For indigenous people, AFL has been a conduit to better life opportunities for the gifted, a source of fun for others and a vehicle for greater understanding and tolerance by Australians generally. Understanding the passion that indigenous kids have for footy, some schools demand attendance into senior years as a pre-requisite for their participation. While there is strong evidence that aboriginal people were the pioneers of Aussie Rules, for many years it was a white man’s game. Through the leadership of people like Kevin Sheedy, Maurice Rioli, Michael Long, and more recently Andrew McLeod, Michael O’Loughlin and Adam Goodes, that has changed. We now have 10% of senior AFL lists made up of indigenous people, although they make up less than 2% of the total population.

What about ethnic diversity? While AFL hasn’t been the game of choice for many immigrants brought up on soccer, for example, there have been many men from 47 different countries (going back no more than one generation) who have played Aussie Rules at the highest level. Andrew Embley from Burma, Peter Daicos from Macedonia, David Wojinski from Poland and Alex Jesaulenko from Austria, are just some examples.

In what can sometimes be a thankless role, Andrew Demetriou is the CEO of the AFL. He is a former North Melbourne player with Cyprian roots and takes a progressive stance on diversity. His address at a forum organised by the Diversity Council of Australia last year is excellent, including this extract…

“…and, most importantly, we want to be respectful….to embrace diversity and inclusion….to understand and value the differences in every person. I like to think of Australian football as a game for anyone and everyone….a game which is inclusive, accessible and affordable…a game that does not discriminate.  That’s why we must continue to engage with indigenous and multicultural communities to provide pathways for them to participate in our game. Australian football has extraordinary power. Its greatest power is to bring people – regardless of their background or belief – together”

Good on you Andrew! The AFL is walking the talk with its multicultural program and indigenous programs (including ambassadors for life, indigenous academies and employment strategy and AFL kick start programs).
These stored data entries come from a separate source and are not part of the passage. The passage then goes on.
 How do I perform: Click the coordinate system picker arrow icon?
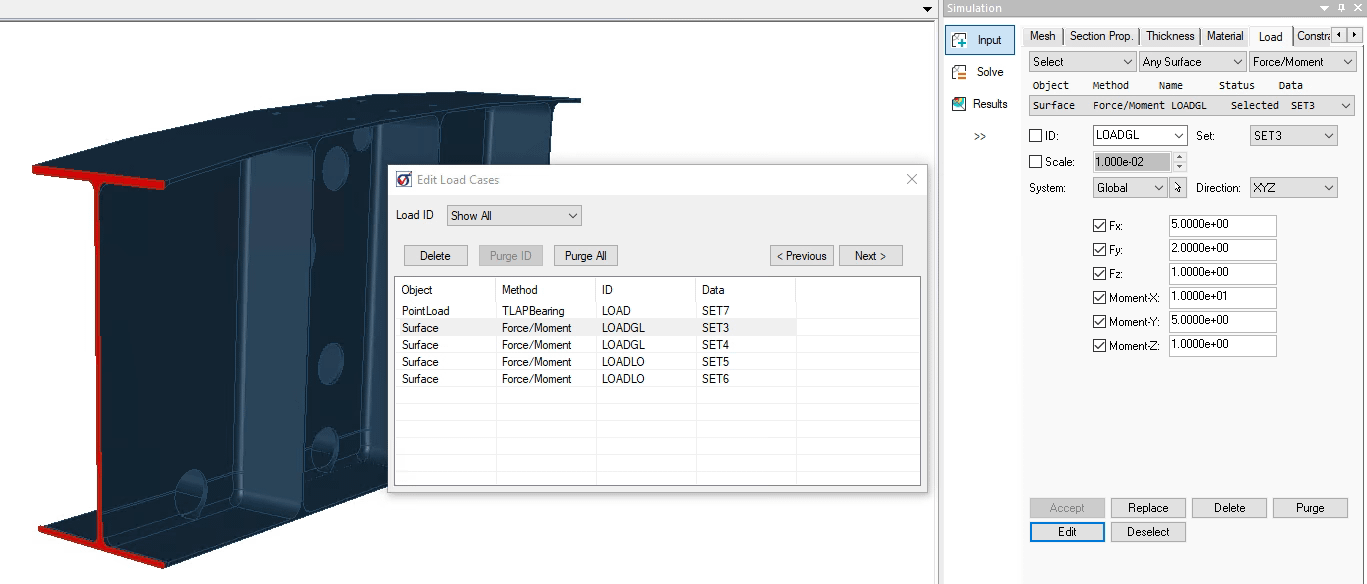(x=1177, y=188)
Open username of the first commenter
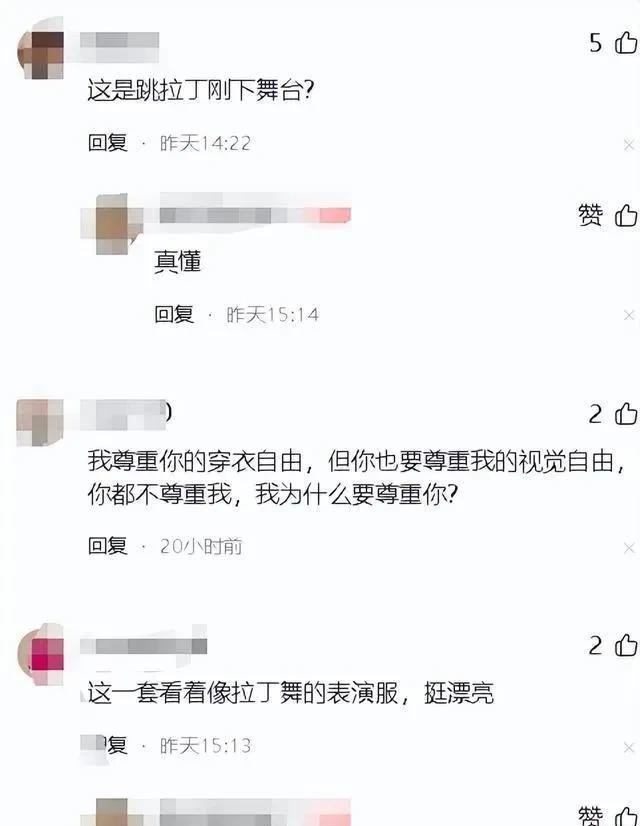Screen dimensions: 640x826 [x=120, y=41]
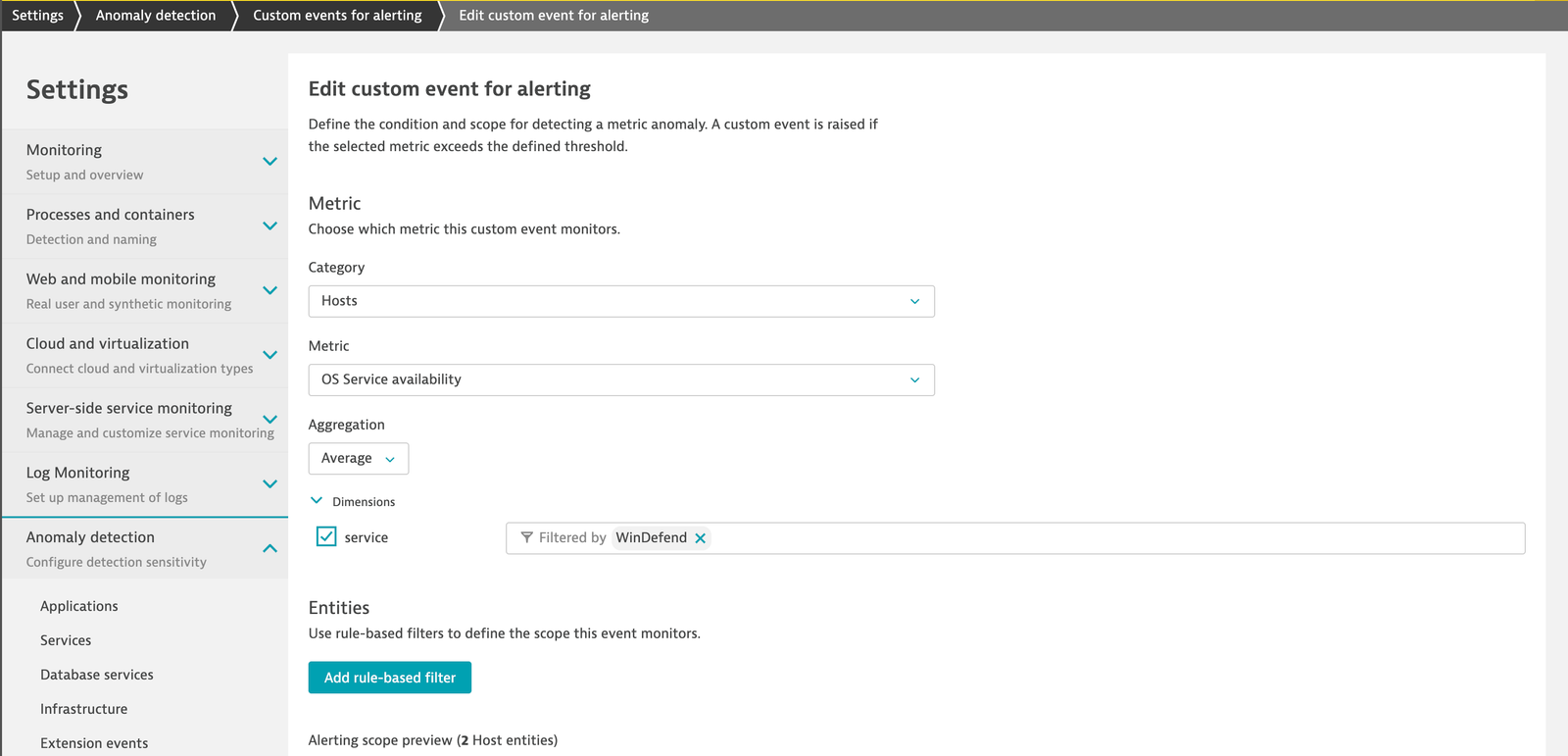Open the Average aggregation dropdown
Image resolution: width=1568 pixels, height=756 pixels.
point(358,459)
The stimulus for this blog was listening to the old master himself giving an address to the Royal Sydney Show Community lunch last week. Kevin Sheedy, apart from stressing that Greater Western Sydney will be successful on the field, said “it’s not all about footy…. it’s about the game of life”. He went on to tell the story of a Muslim boy who was given a trial game recently and had 150 mates turn up to watch him. He also shared the fact that there are people from 170 countries in his catchment area (33% of people in western Sydney were not born in Australia) and explained how he intends to embrace as many of them as he can. Kevin is a true pioneer in this area, just as he’s been in fostering indigenous inclusion at all levels of our game.
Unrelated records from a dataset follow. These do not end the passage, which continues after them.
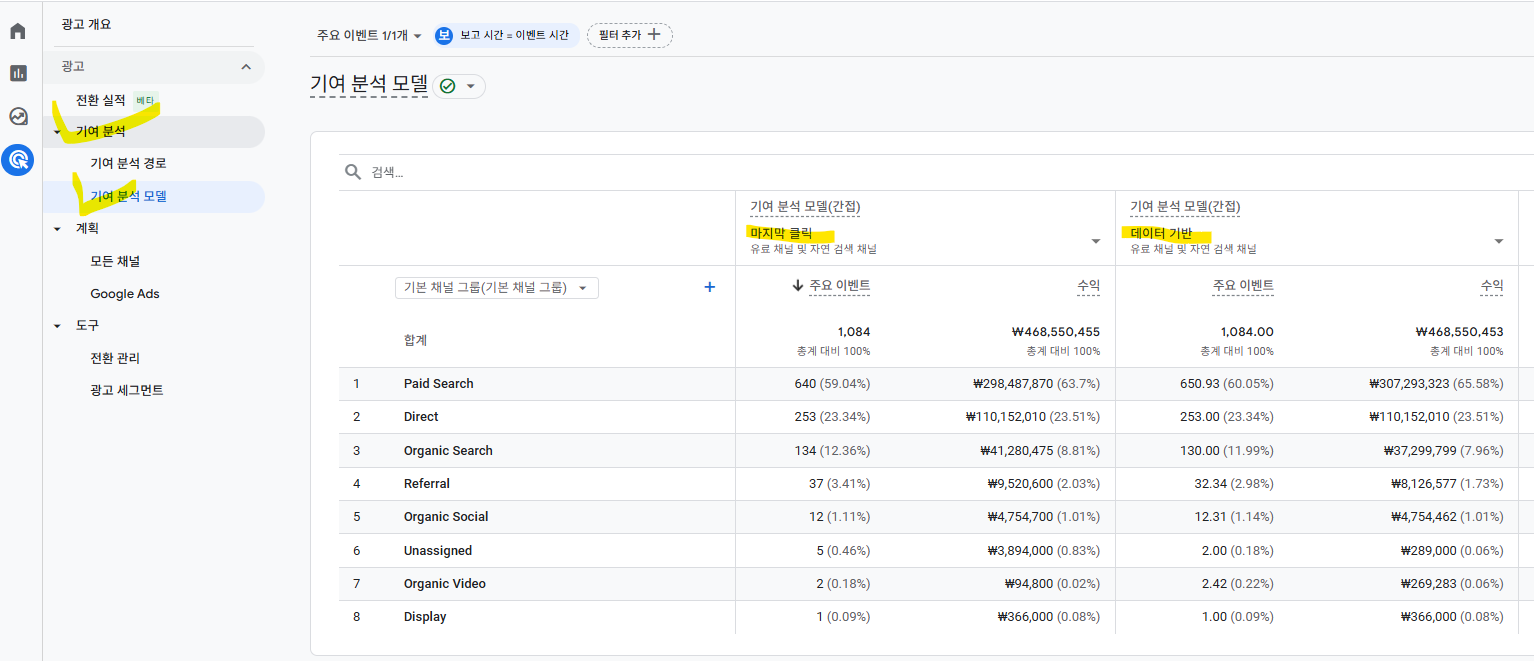Collapse the 기여 분석 tree group
The width and height of the screenshot is (1534, 661).
coord(57,132)
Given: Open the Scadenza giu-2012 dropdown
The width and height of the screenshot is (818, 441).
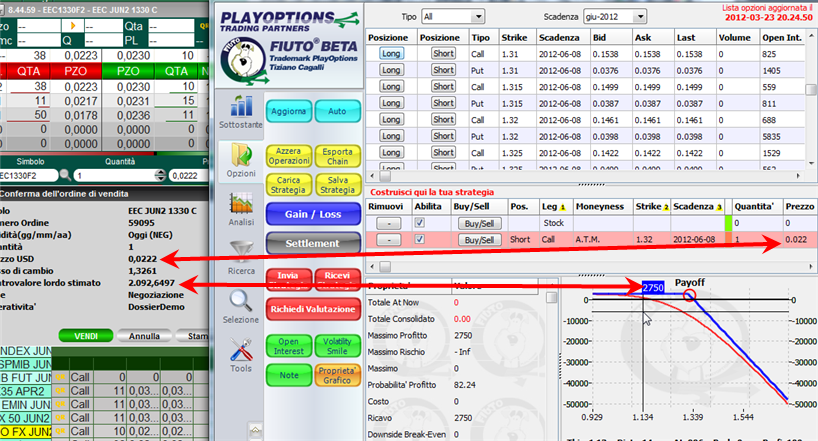Looking at the screenshot, I should [x=615, y=17].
David Wright-Neville, a consultant to ASIO on terrorism, recently spoke at a lunch In Melbourne about managing a junior team. His team comprised Vietnamese Australians, Lebanese Australians and boys from many other ethnic and cultural backgrounds, including recently arrived Sudanese refugees. One of the boy’s grandfathers, the Imam of a large mosque in Melbourne, said that Australia’s capacity to embrace immigrants went a long way to diminishing feelings of ostracism and disenfranchisement – conditions we understand can be precursors to cells of rebellion. He emphasised the vital role that Australian Rules plays in supporting true multiculturalism and a sense of belonging.
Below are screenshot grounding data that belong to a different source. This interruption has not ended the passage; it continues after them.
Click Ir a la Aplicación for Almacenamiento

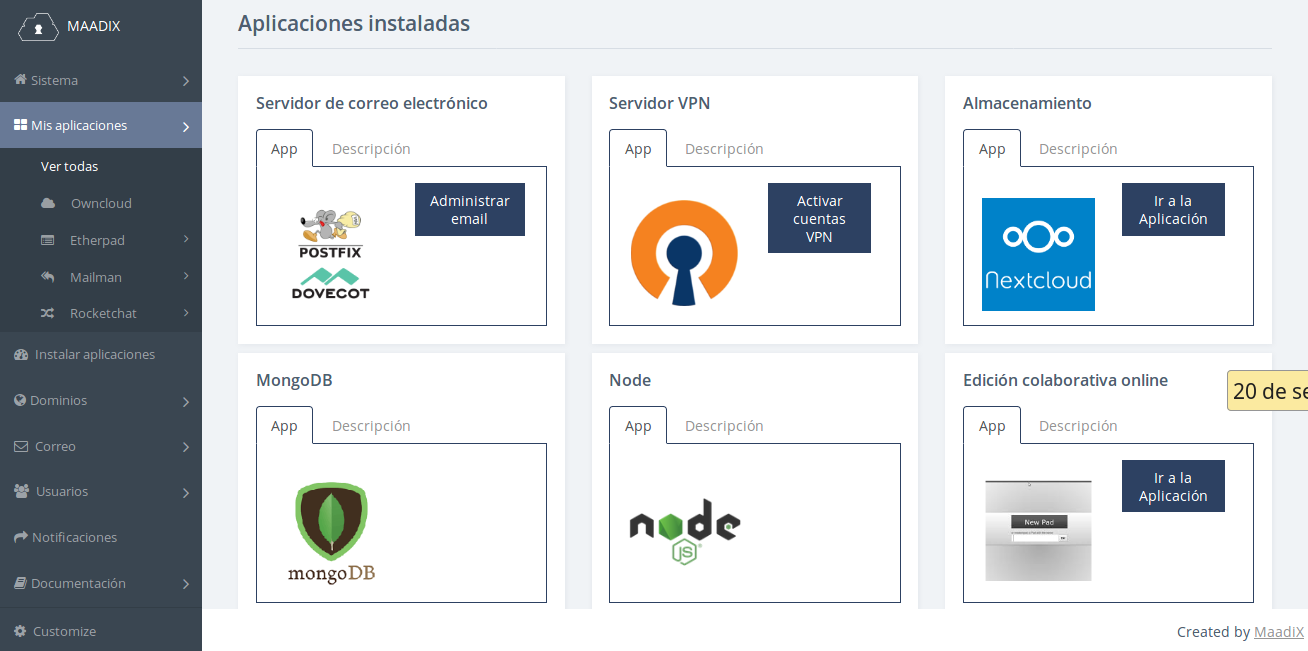(1173, 209)
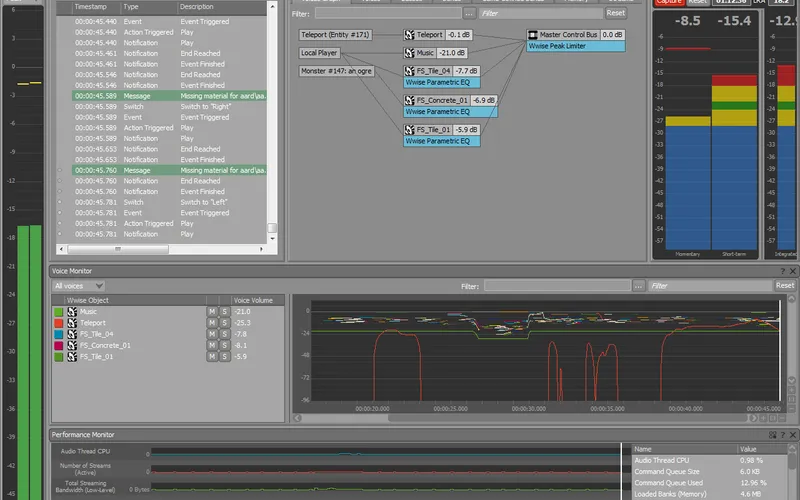Image resolution: width=800 pixels, height=500 pixels.
Task: Select the Wwise Peak Limiter effect
Action: pyautogui.click(x=575, y=46)
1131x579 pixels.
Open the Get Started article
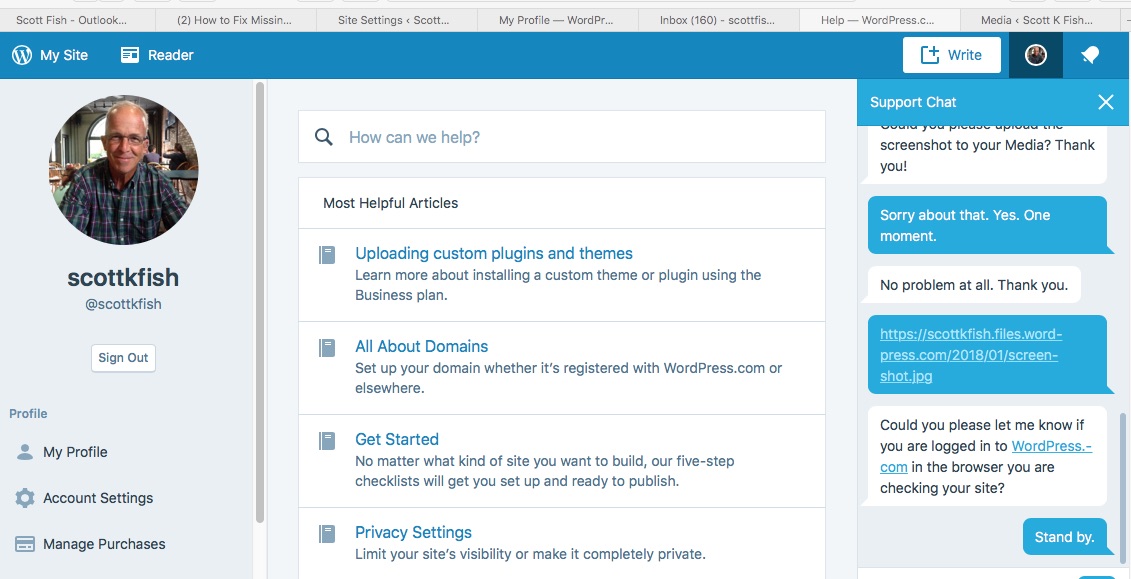(x=397, y=439)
These stories highlight some great Australian values – inclusiveness, mateship, originality, groundedness and optimism. Interestingly, these were the some of the values that we defined at the Australian Tourist Commission for Brand Australia in 2004 – values which still underpin the brand story and promotion of our country overseas. It’s what I would like to see Australia really become. It seems that Andrew Demetriou and the AFL do as well…perhaps more readily than some other Australian communities and individuals. AFL is, and will continue to be, a circuit breaker in fighting prejudice – by including all people in the love of our national game.